■ **Your goal**:
In the listing below, locate the line with "Select the Sommer season sun icon" and the line with "Task: Open the", then output both and everything between them exactly, minus any pictures.

■ **Input for this task**:
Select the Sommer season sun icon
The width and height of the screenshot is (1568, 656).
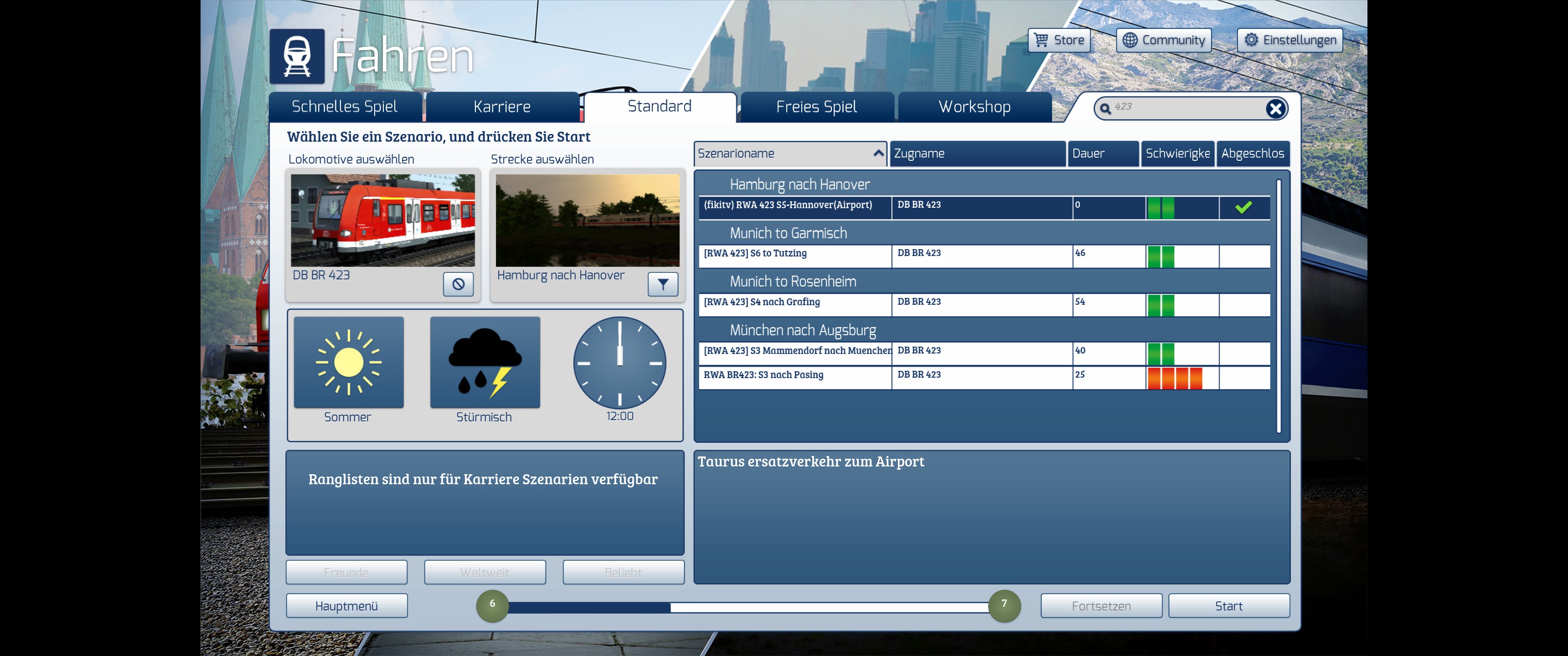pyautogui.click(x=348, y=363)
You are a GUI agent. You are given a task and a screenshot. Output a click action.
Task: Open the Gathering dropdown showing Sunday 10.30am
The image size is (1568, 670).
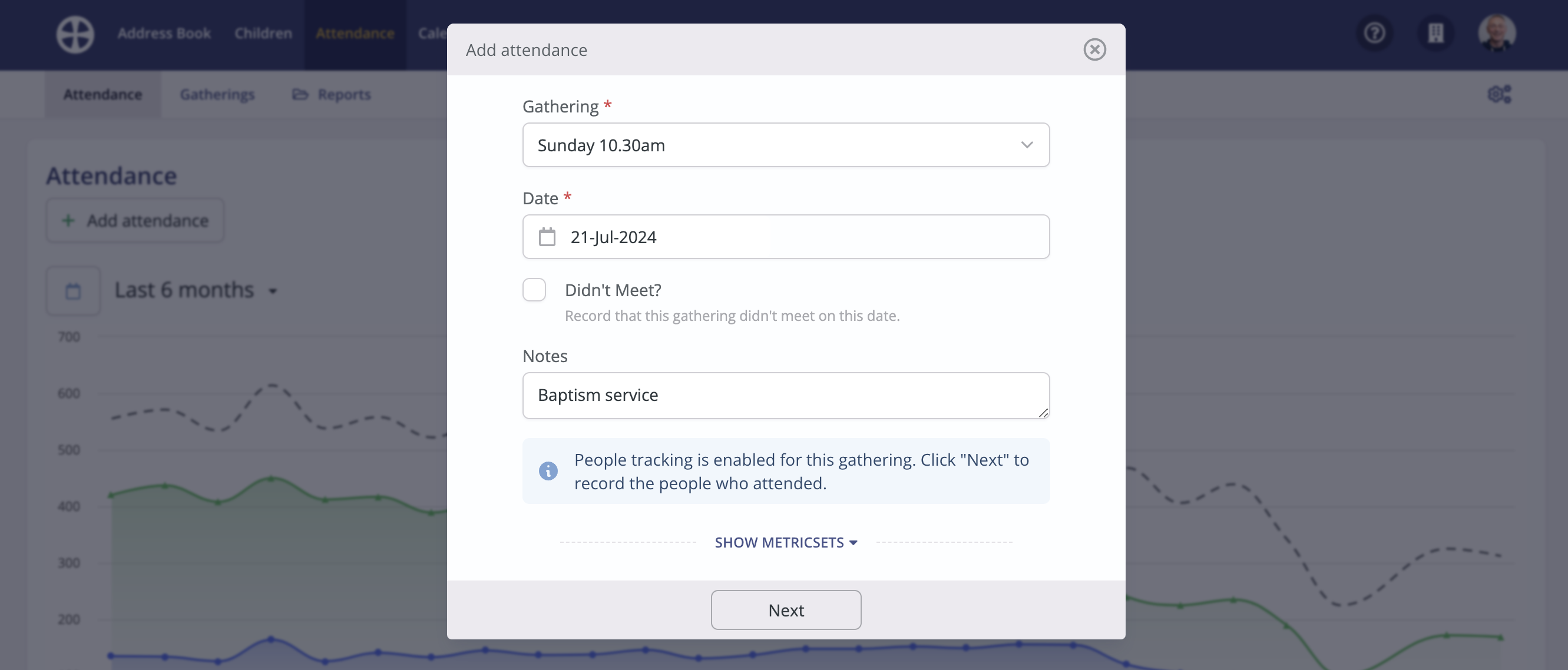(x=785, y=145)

==

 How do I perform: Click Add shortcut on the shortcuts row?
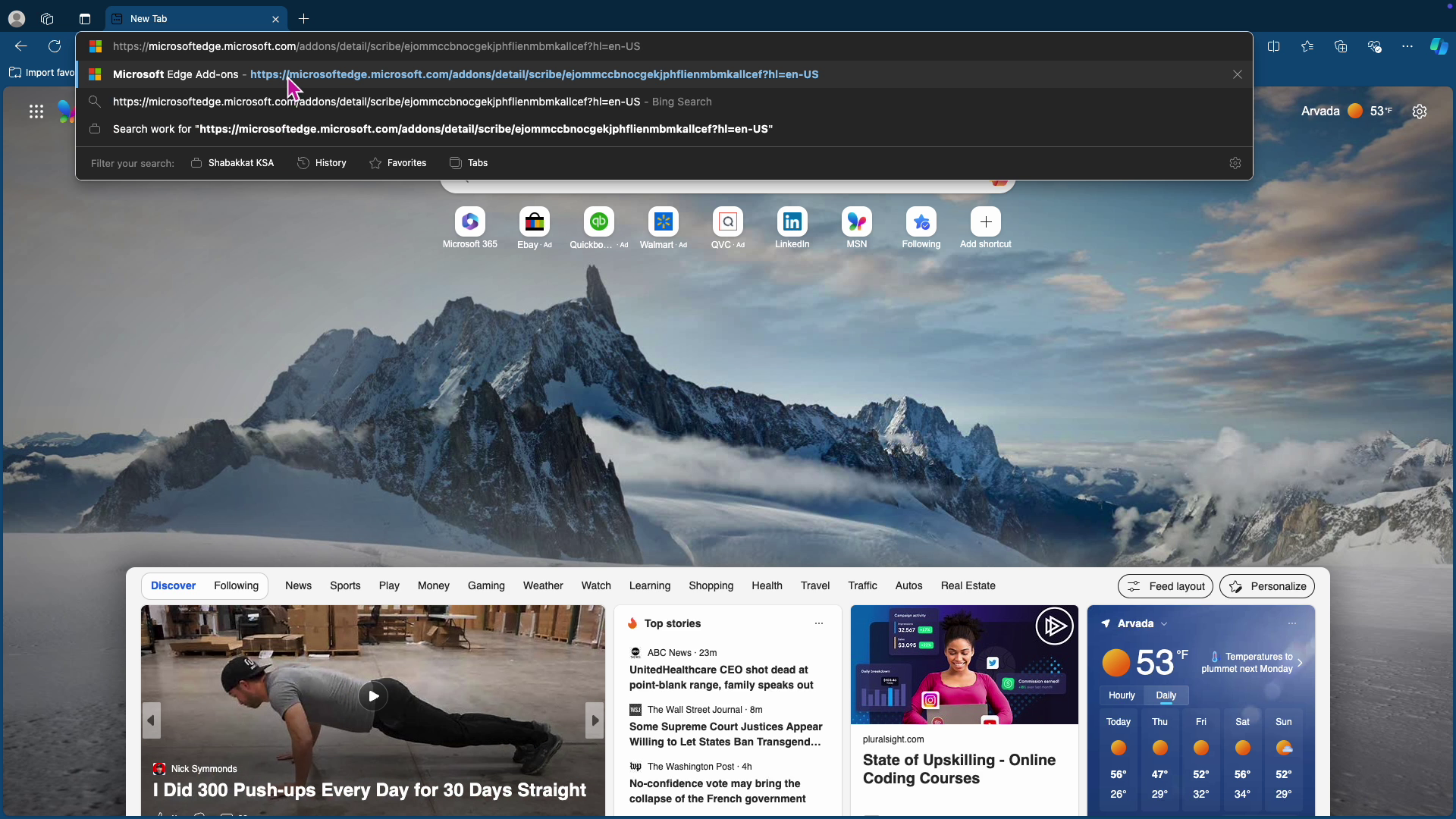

■ **Output of the exercise**:
Select the Sommer season sun icon
The width and height of the screenshot is (1568, 656).
pyautogui.click(x=348, y=363)
You are a GUI agent. You are given a task and a screenshot. Output a click action.
Task: Open the Gathering dropdown showing Sunday 10.30am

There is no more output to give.